Einträge zum Zeigen auf Wörter und Elemente
▼▼▼

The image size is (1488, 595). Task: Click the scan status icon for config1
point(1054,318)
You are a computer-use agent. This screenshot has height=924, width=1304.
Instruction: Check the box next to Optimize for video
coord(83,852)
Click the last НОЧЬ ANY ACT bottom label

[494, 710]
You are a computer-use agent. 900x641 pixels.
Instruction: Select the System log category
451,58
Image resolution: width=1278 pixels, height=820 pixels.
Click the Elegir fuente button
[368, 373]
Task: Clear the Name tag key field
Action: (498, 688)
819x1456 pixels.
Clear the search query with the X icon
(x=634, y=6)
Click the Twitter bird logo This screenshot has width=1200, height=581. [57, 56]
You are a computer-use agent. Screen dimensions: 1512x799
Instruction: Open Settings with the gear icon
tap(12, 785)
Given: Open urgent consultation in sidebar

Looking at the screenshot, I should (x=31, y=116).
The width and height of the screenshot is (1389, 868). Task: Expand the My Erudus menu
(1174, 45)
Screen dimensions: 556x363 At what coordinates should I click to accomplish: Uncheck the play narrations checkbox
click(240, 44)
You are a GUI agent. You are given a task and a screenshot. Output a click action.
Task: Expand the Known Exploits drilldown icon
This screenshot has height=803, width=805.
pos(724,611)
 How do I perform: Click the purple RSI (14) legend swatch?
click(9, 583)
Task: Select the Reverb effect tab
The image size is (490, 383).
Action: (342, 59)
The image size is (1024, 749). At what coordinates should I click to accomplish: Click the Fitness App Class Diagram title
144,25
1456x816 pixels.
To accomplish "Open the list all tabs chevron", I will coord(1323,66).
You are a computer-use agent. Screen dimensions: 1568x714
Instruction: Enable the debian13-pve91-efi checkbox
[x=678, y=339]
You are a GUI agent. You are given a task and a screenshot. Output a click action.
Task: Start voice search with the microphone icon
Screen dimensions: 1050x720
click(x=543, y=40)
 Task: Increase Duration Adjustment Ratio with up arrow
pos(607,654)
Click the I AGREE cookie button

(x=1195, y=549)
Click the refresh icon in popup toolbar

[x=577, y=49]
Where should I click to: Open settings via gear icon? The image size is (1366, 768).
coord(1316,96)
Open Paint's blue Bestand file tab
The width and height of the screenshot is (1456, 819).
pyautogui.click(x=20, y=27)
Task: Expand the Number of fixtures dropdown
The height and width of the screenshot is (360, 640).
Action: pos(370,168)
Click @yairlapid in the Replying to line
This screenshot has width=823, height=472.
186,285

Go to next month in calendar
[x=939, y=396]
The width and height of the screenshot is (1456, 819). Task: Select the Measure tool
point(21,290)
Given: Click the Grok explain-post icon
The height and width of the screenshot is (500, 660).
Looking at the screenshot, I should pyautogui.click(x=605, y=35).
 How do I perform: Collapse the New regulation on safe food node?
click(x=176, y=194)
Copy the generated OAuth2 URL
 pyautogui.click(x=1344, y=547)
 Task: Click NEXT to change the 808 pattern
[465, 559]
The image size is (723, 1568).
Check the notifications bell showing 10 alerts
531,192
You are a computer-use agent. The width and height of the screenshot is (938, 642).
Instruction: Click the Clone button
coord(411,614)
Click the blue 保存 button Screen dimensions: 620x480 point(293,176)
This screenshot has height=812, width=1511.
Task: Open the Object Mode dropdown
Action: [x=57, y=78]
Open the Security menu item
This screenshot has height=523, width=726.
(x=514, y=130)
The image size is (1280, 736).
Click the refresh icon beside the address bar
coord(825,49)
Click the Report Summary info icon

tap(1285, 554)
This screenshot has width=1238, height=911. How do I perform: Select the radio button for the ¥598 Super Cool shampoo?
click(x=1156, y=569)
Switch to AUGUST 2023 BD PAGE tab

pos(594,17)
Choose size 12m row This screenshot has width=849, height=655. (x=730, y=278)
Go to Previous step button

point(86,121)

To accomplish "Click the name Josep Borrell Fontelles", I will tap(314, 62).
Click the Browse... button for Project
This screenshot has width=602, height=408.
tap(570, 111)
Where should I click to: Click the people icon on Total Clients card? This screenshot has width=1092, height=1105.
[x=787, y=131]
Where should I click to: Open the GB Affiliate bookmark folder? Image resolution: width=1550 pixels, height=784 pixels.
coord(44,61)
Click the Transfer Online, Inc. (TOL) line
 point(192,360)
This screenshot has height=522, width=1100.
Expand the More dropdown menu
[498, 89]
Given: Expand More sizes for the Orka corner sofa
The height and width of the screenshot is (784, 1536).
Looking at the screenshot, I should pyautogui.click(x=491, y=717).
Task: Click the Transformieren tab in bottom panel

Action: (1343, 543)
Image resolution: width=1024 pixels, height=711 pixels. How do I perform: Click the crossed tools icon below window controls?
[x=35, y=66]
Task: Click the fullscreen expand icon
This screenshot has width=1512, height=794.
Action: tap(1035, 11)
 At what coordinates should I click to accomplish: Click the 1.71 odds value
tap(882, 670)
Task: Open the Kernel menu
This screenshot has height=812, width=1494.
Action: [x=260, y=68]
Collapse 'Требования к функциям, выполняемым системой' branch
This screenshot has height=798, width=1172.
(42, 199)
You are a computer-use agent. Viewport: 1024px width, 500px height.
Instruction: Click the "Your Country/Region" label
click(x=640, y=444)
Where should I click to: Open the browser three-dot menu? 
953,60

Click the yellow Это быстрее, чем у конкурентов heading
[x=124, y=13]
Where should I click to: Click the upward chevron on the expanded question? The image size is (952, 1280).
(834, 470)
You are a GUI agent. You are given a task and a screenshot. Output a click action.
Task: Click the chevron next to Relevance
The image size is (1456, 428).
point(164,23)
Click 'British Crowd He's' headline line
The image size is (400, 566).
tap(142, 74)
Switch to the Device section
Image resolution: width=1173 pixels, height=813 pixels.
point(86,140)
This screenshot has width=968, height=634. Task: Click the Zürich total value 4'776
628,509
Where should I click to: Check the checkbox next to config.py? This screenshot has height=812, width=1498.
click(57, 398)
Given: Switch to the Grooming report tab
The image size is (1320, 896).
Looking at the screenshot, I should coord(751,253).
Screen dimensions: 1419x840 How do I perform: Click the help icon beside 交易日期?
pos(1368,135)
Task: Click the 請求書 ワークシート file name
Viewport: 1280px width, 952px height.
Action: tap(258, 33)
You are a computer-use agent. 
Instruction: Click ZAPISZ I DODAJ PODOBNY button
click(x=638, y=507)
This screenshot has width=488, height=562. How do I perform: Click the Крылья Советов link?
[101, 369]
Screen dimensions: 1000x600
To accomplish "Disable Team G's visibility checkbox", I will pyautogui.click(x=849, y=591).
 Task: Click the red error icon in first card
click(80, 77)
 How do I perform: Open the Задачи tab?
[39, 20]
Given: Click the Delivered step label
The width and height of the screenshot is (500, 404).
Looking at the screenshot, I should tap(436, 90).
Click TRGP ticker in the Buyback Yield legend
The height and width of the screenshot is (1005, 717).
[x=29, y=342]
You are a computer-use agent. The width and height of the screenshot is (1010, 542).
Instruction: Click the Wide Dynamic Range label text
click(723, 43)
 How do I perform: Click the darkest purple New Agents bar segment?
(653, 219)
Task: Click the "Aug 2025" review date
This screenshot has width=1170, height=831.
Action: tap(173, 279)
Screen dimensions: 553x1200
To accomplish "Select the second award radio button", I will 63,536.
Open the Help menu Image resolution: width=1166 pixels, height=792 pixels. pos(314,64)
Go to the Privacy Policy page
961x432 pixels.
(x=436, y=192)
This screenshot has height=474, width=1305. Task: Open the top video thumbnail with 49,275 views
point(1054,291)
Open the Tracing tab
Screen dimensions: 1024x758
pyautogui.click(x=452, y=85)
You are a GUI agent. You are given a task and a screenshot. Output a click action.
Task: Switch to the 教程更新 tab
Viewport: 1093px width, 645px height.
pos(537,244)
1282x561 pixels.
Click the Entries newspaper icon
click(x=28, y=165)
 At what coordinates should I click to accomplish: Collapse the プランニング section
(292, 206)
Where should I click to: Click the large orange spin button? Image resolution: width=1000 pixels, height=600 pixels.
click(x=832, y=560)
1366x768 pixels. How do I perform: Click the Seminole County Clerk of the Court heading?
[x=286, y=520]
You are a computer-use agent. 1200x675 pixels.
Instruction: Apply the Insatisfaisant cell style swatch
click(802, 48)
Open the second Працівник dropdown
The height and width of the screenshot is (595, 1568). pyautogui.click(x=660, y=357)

▲▲▲

> [Aufgabenstellung] Ändern Sie in den Datensätzen den Abschnitt, der mit der Zeile beginnt, die „You are a computer-use agent. Viewport: 1024px“ enthält, und mit der Zeile endet, die „[x=124, y=13]“ enthält, beide Zeilen eingeschlossen: Ersetzen Sie darin „three-dot menu“ durch „overflow menu“. Geben Sie nur diesen Abschnitt wieder und lassen Sie alles Übrige unverändert.

> [Ergebnis der Aufgabe]
You are a computer-use agent. Viewport: 1024px width, 500px height.
Instruction: Click the "Your Country/Region" label
click(x=640, y=444)
Where should I click to: Open the browser overflow menu? 
953,60

Click the yellow Это быстрее, чем у конкурентов heading
[x=124, y=13]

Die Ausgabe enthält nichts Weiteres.